- [WHAT YOU WILL DO] Reproduce the entire listing word for word.

- [DATA LISTING]
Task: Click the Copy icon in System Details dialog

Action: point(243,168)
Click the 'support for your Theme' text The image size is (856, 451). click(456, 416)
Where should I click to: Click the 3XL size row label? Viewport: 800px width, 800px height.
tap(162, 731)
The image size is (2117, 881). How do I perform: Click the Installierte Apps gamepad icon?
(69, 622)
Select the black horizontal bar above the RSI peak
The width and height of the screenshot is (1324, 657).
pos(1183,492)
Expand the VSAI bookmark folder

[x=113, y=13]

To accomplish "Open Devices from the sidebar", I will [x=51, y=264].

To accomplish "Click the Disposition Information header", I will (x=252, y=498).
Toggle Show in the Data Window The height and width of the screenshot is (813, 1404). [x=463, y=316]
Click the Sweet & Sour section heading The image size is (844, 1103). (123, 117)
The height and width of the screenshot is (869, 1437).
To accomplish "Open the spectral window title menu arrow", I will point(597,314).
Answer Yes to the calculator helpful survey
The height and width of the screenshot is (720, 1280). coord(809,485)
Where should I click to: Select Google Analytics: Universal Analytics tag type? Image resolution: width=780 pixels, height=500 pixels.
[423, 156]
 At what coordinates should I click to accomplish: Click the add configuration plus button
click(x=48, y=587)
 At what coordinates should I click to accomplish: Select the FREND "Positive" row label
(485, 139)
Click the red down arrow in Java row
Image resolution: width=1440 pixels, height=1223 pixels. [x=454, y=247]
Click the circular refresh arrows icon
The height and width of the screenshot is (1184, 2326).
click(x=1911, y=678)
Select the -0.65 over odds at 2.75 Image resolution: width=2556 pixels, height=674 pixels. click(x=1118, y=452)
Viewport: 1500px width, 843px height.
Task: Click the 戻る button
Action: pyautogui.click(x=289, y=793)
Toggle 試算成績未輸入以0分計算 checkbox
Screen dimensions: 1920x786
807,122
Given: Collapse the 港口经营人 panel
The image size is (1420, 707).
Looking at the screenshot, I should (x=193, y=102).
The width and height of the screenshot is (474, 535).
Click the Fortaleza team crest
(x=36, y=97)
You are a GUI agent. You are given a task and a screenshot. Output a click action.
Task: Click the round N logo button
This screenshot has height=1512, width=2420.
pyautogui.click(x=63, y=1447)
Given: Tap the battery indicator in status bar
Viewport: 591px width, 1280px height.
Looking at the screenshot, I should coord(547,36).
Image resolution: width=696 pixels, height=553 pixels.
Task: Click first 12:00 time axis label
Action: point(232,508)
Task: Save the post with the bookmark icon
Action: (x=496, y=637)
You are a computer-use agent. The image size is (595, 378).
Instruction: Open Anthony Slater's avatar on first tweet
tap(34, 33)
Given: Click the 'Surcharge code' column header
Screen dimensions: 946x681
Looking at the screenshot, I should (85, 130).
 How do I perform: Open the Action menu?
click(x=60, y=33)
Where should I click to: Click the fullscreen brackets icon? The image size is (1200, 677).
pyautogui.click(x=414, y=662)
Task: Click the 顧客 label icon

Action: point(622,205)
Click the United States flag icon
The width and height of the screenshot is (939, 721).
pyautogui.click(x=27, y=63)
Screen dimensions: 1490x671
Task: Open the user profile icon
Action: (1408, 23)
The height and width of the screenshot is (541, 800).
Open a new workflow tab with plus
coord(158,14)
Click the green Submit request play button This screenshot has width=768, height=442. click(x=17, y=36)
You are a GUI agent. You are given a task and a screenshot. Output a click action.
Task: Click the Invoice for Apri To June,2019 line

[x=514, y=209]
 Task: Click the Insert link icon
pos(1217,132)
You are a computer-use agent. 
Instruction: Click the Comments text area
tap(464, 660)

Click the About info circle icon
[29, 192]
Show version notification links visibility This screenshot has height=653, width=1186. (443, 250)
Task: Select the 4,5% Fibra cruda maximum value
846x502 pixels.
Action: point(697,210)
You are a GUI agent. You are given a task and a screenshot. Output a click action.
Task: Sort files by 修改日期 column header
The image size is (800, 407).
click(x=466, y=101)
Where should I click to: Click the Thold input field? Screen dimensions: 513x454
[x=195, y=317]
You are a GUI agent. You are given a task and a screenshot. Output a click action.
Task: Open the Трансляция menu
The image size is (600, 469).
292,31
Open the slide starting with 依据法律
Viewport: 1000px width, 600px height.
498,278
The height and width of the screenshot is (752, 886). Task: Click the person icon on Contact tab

- [OUTPUT OF THE TASK]
Task: Click the Copy icon in System Details dialog

Action: point(243,168)
Click the 'support for your Theme' text The image size is (856, 451). click(456, 416)
Where should I click to: Click the 3XL size row label? Viewport: 800px width, 800px height.
tap(162, 731)
The image size is (2117, 881). How do I perform: Click the Installierte Apps gamepad icon?
(69, 622)
Select the black horizontal bar above the RSI peak
The width and height of the screenshot is (1324, 657).
pos(1183,492)
Expand the VSAI bookmark folder

[x=113, y=13]

To accomplish "Open Devices from the sidebar", I will [x=51, y=264].

To accomplish "Click the Disposition Information header", I will (x=252, y=498).
Toggle Show in the Data Window The height and width of the screenshot is (813, 1404). [x=463, y=316]
Click the Sweet & Sour section heading The image size is (844, 1103). (123, 117)
The height and width of the screenshot is (869, 1437).
To accomplish "Open the spectral window title menu arrow", I will point(597,314).
Answer Yes to the calculator helpful survey
The height and width of the screenshot is (720, 1280). coord(809,485)
Where should I click to: Select Google Analytics: Universal Analytics tag type? Image resolution: width=780 pixels, height=500 pixels.
[423, 156]
 At what coordinates should I click to accomplish: Click the add configuration plus button
click(x=48, y=587)
 At what coordinates should I click to accomplish: Select the FREND "Positive" row label
(485, 139)
Click the red down arrow in Java row
Image resolution: width=1440 pixels, height=1223 pixels. [x=454, y=247]
Click the circular refresh arrows icon
The height and width of the screenshot is (1184, 2326).
click(x=1911, y=678)
Select the -0.65 over odds at 2.75 Image resolution: width=2556 pixels, height=674 pixels. click(x=1118, y=452)
Viewport: 1500px width, 843px height.
Task: Click the 戻る button
Action: pyautogui.click(x=289, y=793)
Toggle 試算成績未輸入以0分計算 checkbox
Screen dimensions: 1920x786
807,122
Given: Collapse the 港口经营人 panel
The image size is (1420, 707).
Looking at the screenshot, I should (x=193, y=102).
The width and height of the screenshot is (474, 535).
Click the Fortaleza team crest
(x=36, y=97)
You are a GUI agent. You are given a task and a screenshot. Output a click action.
Task: Click the round N logo button
This screenshot has height=1512, width=2420.
pyautogui.click(x=63, y=1447)
Given: Tap the battery indicator in status bar
Viewport: 591px width, 1280px height.
Looking at the screenshot, I should coord(547,36).
Image resolution: width=696 pixels, height=553 pixels.
Task: Click first 12:00 time axis label
Action: point(232,508)
Task: Save the post with the bookmark icon
Action: (x=496, y=637)
You are a computer-use agent. The image size is (595, 378).
Instruction: Open Anthony Slater's avatar on first tweet
tap(34, 33)
Given: Click the 'Surcharge code' column header
Screen dimensions: 946x681
Looking at the screenshot, I should (85, 130).
 How do I perform: Open the Action menu?
click(x=60, y=33)
Where should I click to: Click the fullscreen brackets icon? The image size is (1200, 677).
pyautogui.click(x=414, y=662)
Task: Click the 顧客 label icon

Action: point(622,205)
Click the United States flag icon
The width and height of the screenshot is (939, 721).
pyautogui.click(x=27, y=63)
Screen dimensions: 1490x671
Task: Open the user profile icon
Action: (1408, 23)
The height and width of the screenshot is (541, 800).
Open a new workflow tab with plus
coord(158,14)
Click the green Submit request play button This screenshot has width=768, height=442. click(x=17, y=36)
You are a GUI agent. You are given a task and a screenshot. Output a click action.
Task: Click the Invoice for Apri To June,2019 line

[x=514, y=209]
 Task: Click the Insert link icon
pos(1217,132)
You are a computer-use agent. 
Instruction: Click the Comments text area
tap(464, 660)

Click the About info circle icon
[29, 192]
Show version notification links visibility This screenshot has height=653, width=1186. (443, 250)
Task: Select the 4,5% Fibra cruda maximum value
846x502 pixels.
Action: point(697,210)
You are a GUI agent. You are given a task and a screenshot. Output a click action.
Task: Sort files by 修改日期 column header
The image size is (800, 407).
click(x=466, y=101)
Where should I click to: Click the Thold input field? Screen dimensions: 513x454
[x=195, y=317]
You are a GUI agent. You are given a task and a screenshot. Output a click action.
Task: Open the Трансляция menu
The image size is (600, 469).
292,31
Open the slide starting with 依据法律
Viewport: 1000px width, 600px height.
498,278
The height and width of the screenshot is (752, 886). Task: Click the person icon on Contact tab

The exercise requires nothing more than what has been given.